Aim of the exercise: Would you print every entry exactly as it appears?

────

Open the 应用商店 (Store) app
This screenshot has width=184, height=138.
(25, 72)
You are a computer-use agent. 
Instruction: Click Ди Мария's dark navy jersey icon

────

The completed task:
Open the 应用商店 (Store) app
This screenshot has width=184, height=138.
(25, 72)
You are a computer-use agent. 
Instruction: Click Ди Мария's dark navy jersey icon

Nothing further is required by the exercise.